Er gewinnt auf Vereinsebene alles, was man als Handballer gewinnen kann: die Champions League, die Deutsche Meisterschaft, den Pokal. Doch einen Wunsch kann sich selbst "Kretzsche" nie erfüllen: Er holt nie einen großen Titel mit der Nationalmannschaft. Das sind die tragischen Momente im Sportlerleben des Stefan Kretzschmar. Diese verdammte letzte Minute im Viertelfinale der Olympischen Spiele von Sydney 2000. Es steht 26:26, der Linksaußen läuft auf das Tor zu - Aufsetzer, aber kein Tor. Im Gegenzug erzielen die Iberer sechs Sekunden vor Schluss den Siegtreffer. Kretzschmars größter Traum - eine Goldmedaille - ist geplatzt.

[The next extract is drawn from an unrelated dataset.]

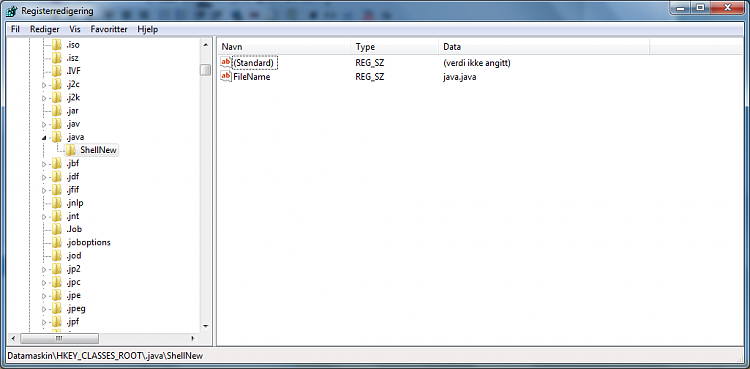
Task: Open the Hjelp menu
Action: pyautogui.click(x=147, y=29)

Der Augenblick verändert sein Leben. Da ist die Liebe zu seiner kubanischen Frau Maria de los Angeles Mayea Linares, die er 1998 heiratet und mit der er eine Tochter hat, schon zerbrochen. Er trifft im Olympischen Dorf Schwimmerin Franziska van Almsick, die damals als "Franzi van Speck" verspottet wird. Zwei erfolgreiche Sportler ganz unten. Sie verlieben sich, raufen sich zusammen - und werden zum Traumpaar des deutschen Sports. Sie erfüllen viele Erwartungen, posieren vor den Kameras. Vier Jahre lang geht das gut, dann ist diese Glamour-Liebe am Ende.

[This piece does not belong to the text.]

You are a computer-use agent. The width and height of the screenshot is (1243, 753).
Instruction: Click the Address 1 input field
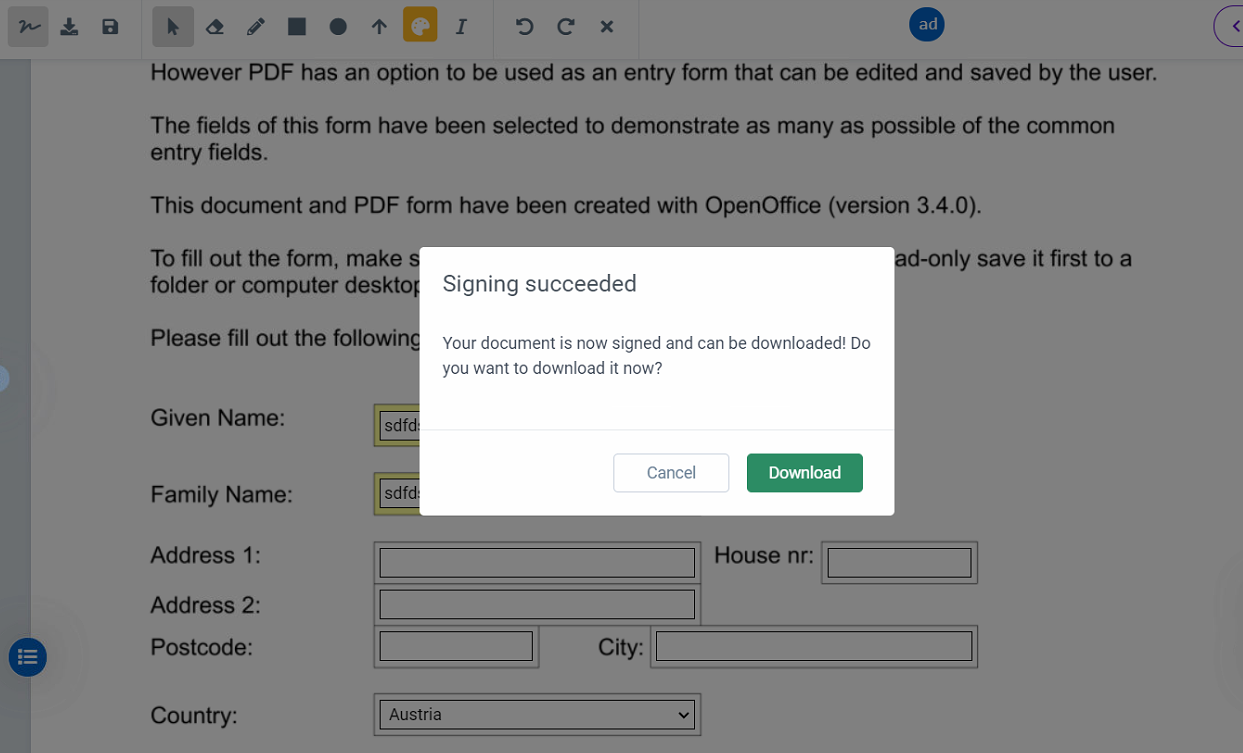537,562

Überhaupt ist 2004 nicht Kretzschmars Jahr. Nach dem Schlussstrich unter die Beziehung zu van Almsick scheitert der zweite Anlauf zum OIympiasieg. Danach fehlt es ihm an Motivation. Er zieht sich aus der Nationalmannschaft zurück. Der Handballer ist auf der Zielgeraden seiner Karriere.

Neuer Sportdirektor

Vermutlich haben auch die Querelen beim SC Magdeburg Kretzschmars Abschied vom Leistungssport beeinflusst. Die Vereinsführung setzte vor wenigen Monaten Manager Bernd-Uwe Hildebrandt den Stuhl vor die Tür. Zeitweise schien die Lizenz in Gefahr, die Mannschaft steht vor einem Neuaufbau. Da erklärt der 34-Jährige seinen Rücktritt. "Ich fühle mich müde und habe den Antrieb nicht mehr. Ich bin ausgebrannt." Doch so ganz lassen kann er von seiner großen Liebe Handball nicht. Auch in Wetzlar wird er in der kommenden Saison wieder in der Halle sein: als Sportdirektor beim Auswärtsspiel des SC Magdeburg.